Top of SUPPLIED DATA
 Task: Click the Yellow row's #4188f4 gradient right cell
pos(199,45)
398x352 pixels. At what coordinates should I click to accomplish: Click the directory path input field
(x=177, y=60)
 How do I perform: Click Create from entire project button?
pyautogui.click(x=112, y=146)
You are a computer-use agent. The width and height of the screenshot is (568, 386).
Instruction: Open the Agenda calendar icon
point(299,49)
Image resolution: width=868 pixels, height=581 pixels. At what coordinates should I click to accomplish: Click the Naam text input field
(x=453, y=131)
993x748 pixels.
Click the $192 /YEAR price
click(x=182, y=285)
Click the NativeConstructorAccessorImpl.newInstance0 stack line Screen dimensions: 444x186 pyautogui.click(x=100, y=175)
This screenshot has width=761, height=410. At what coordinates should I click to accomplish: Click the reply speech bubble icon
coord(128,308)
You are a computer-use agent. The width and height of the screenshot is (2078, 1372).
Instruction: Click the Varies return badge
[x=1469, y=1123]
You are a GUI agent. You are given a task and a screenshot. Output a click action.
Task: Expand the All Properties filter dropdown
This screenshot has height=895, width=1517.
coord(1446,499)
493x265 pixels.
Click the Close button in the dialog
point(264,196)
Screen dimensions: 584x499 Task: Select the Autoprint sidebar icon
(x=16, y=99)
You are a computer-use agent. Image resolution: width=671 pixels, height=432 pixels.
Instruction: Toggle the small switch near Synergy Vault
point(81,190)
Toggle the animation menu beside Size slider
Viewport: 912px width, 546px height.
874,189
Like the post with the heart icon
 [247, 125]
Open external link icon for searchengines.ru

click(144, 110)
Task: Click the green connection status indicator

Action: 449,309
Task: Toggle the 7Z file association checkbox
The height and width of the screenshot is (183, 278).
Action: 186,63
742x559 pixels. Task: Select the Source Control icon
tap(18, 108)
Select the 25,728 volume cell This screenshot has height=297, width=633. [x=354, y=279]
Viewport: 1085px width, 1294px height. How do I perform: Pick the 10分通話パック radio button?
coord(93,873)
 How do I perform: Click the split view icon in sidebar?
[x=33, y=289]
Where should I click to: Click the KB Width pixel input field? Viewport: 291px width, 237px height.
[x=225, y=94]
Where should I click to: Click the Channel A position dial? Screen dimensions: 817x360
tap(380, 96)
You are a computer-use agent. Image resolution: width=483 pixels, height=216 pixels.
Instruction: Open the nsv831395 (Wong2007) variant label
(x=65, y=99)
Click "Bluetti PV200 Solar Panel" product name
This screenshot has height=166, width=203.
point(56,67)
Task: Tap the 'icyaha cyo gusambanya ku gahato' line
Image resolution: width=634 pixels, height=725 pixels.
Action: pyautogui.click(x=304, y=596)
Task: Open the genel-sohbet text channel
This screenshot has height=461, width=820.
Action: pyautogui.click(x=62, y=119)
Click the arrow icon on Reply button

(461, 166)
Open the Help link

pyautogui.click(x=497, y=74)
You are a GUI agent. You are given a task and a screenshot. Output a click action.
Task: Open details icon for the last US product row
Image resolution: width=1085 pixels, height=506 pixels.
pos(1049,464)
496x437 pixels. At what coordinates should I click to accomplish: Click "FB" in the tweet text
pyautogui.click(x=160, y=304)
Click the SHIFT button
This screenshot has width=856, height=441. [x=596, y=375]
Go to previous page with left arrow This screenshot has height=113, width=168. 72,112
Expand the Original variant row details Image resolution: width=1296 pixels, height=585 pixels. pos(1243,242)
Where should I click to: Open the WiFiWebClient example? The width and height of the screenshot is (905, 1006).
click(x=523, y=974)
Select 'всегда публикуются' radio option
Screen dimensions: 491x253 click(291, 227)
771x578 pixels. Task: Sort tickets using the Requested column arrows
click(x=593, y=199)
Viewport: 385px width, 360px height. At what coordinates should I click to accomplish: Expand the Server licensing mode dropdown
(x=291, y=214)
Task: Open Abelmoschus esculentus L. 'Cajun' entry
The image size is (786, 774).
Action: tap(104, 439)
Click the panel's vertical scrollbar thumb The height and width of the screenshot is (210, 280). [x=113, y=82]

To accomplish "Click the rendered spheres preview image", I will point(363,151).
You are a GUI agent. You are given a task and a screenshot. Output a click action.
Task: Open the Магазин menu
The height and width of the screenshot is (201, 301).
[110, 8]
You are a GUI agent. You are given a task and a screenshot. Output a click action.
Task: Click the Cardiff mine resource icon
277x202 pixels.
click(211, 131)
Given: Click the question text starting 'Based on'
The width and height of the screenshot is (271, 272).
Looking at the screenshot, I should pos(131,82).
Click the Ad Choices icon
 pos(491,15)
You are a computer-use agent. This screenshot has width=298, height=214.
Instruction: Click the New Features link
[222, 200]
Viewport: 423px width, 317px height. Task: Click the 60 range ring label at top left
Bottom of SUPPLIED DATA
__TASK GOAL__
All of the data above should be output exactly.

__COMPLETED TASK__
 Task: Click the Yellow row's #4188f4 gradient right cell
pos(199,45)
398x352 pixels. At what coordinates should I click to accomplish: Click the directory path input field
(x=177, y=60)
 How do I perform: Click Create from entire project button?
pyautogui.click(x=112, y=146)
You are a computer-use agent. The width and height of the screenshot is (568, 386).
Instruction: Open the Agenda calendar icon
point(299,49)
Image resolution: width=868 pixels, height=581 pixels. At what coordinates should I click to accomplish: Click the Naam text input field
(x=453, y=131)
993x748 pixels.
Click the $192 /YEAR price
click(x=182, y=285)
Click the NativeConstructorAccessorImpl.newInstance0 stack line Screen dimensions: 444x186 pyautogui.click(x=100, y=175)
This screenshot has width=761, height=410. At what coordinates should I click to accomplish: Click the reply speech bubble icon
coord(128,308)
You are a computer-use agent. The width and height of the screenshot is (2078, 1372).
Instruction: Click the Varies return badge
[x=1469, y=1123]
You are a GUI agent. You are given a task and a screenshot. Output a click action.
Task: Expand the All Properties filter dropdown
This screenshot has height=895, width=1517.
coord(1446,499)
493x265 pixels.
Click the Close button in the dialog
point(264,196)
Screen dimensions: 584x499 Task: Select the Autoprint sidebar icon
(x=16, y=99)
You are a computer-use agent. Image resolution: width=671 pixels, height=432 pixels.
Instruction: Toggle the small switch near Synergy Vault
point(81,190)
Toggle the animation menu beside Size slider
Viewport: 912px width, 546px height.
874,189
Like the post with the heart icon
 [247, 125]
Open external link icon for searchengines.ru

click(144, 110)
Task: Click the green connection status indicator

Action: 449,309
Task: Toggle the 7Z file association checkbox
The height and width of the screenshot is (183, 278).
Action: 186,63
742x559 pixels. Task: Select the Source Control icon
tap(18, 108)
Select the 25,728 volume cell This screenshot has height=297, width=633. [x=354, y=279]
Viewport: 1085px width, 1294px height. How do I perform: Pick the 10分通話パック radio button?
coord(93,873)
 How do I perform: Click the split view icon in sidebar?
[x=33, y=289]
Where should I click to: Click the KB Width pixel input field? Viewport: 291px width, 237px height.
[x=225, y=94]
Where should I click to: Click the Channel A position dial? Screen dimensions: 817x360
tap(380, 96)
You are a computer-use agent. Image resolution: width=483 pixels, height=216 pixels.
Instruction: Open the nsv831395 (Wong2007) variant label
(x=65, y=99)
Click "Bluetti PV200 Solar Panel" product name
This screenshot has height=166, width=203.
point(56,67)
Task: Tap the 'icyaha cyo gusambanya ku gahato' line
Image resolution: width=634 pixels, height=725 pixels.
Action: pyautogui.click(x=304, y=596)
Task: Open the genel-sohbet text channel
This screenshot has height=461, width=820.
Action: pyautogui.click(x=62, y=119)
Click the arrow icon on Reply button

(461, 166)
Open the Help link

pyautogui.click(x=497, y=74)
You are a GUI agent. You are given a task and a screenshot. Output a click action.
Task: Open details icon for the last US product row
Image resolution: width=1085 pixels, height=506 pixels.
pos(1049,464)
496x437 pixels. At what coordinates should I click to accomplish: Click "FB" in the tweet text
pyautogui.click(x=160, y=304)
Click the SHIFT button
This screenshot has width=856, height=441. [x=596, y=375]
Go to previous page with left arrow This screenshot has height=113, width=168. 72,112
Expand the Original variant row details Image resolution: width=1296 pixels, height=585 pixels. pos(1243,242)
Where should I click to: Open the WiFiWebClient example? The width and height of the screenshot is (905, 1006).
click(x=523, y=974)
Select 'всегда публикуются' radio option
Screen dimensions: 491x253 click(291, 227)
771x578 pixels. Task: Sort tickets using the Requested column arrows
click(x=593, y=199)
Viewport: 385px width, 360px height. At what coordinates should I click to accomplish: Expand the Server licensing mode dropdown
(x=291, y=214)
Task: Open Abelmoschus esculentus L. 'Cajun' entry
The image size is (786, 774).
Action: tap(104, 439)
Click the panel's vertical scrollbar thumb The height and width of the screenshot is (210, 280). [x=113, y=82]

To accomplish "Click the rendered spheres preview image", I will point(363,151).
You are a GUI agent. You are given a task and a screenshot. Output a click action.
Task: Open the Магазин menu
The height and width of the screenshot is (201, 301).
[110, 8]
You are a GUI agent. You are given a task and a screenshot. Output a click action.
Task: Click the Cardiff mine resource icon
277x202 pixels.
click(211, 131)
Given: Click the question text starting 'Based on'
The width and height of the screenshot is (271, 272).
Looking at the screenshot, I should pos(131,82).
Click the Ad Choices icon
 pos(491,15)
You are a computer-use agent. This screenshot has width=298, height=214.
Instruction: Click the New Features link
[222, 200]
Viewport: 423px width, 317px height. Task: Click the 60 range ring label at top left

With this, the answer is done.